| What you need to do |
Please copy out each line of the records below that contains the word "option".

>> Begin Information provided

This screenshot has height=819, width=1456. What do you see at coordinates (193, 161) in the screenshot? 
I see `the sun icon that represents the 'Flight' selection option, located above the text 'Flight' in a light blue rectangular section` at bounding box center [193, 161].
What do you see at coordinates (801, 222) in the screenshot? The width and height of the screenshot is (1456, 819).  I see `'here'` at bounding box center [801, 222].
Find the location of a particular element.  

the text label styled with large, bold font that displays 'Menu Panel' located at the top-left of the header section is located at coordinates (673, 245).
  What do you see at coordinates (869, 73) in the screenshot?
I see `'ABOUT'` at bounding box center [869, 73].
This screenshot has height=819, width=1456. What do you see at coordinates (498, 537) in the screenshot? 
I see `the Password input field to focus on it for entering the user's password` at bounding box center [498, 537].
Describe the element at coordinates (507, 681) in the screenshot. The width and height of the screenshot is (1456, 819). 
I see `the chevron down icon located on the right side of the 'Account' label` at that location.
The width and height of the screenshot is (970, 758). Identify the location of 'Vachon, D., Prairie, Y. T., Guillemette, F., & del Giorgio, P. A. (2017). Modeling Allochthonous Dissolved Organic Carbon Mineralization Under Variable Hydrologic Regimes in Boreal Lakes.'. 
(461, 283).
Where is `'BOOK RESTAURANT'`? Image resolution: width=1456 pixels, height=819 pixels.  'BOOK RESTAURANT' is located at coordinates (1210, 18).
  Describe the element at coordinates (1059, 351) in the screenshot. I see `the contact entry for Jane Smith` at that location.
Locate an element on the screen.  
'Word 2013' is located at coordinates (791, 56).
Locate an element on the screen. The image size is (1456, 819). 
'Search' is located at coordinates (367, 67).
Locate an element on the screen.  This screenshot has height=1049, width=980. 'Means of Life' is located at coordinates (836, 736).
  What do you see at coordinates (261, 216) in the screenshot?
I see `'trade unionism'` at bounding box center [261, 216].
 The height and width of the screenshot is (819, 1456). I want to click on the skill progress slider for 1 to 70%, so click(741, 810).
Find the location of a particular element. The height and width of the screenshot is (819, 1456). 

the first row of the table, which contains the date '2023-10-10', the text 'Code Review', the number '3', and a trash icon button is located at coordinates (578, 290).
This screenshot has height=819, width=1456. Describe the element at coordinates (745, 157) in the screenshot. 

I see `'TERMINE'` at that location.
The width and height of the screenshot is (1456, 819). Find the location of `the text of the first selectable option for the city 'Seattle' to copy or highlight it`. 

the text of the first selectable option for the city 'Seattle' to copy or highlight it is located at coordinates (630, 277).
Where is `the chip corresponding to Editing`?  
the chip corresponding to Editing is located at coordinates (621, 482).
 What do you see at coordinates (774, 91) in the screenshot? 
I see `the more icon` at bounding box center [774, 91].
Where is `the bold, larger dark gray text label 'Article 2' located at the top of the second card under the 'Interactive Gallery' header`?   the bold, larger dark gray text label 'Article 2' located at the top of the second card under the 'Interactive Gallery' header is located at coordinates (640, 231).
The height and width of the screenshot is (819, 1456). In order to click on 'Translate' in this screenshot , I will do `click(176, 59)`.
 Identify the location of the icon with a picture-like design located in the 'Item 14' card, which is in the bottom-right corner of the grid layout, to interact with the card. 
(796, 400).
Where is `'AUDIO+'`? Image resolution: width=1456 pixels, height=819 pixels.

>> End Information provided

| Exercise solution |
I see `the sun icon that represents the 'Flight' selection option, located above the text 'Flight' in a light blue rectangular section` at bounding box center [193, 161].
The width and height of the screenshot is (1456, 819). Find the location of `the text of the first selectable option for the city 'Seattle' to copy or highlight it`. 
the text of the first selectable option for the city 'Seattle' to copy or highlight it is located at coordinates (630, 277).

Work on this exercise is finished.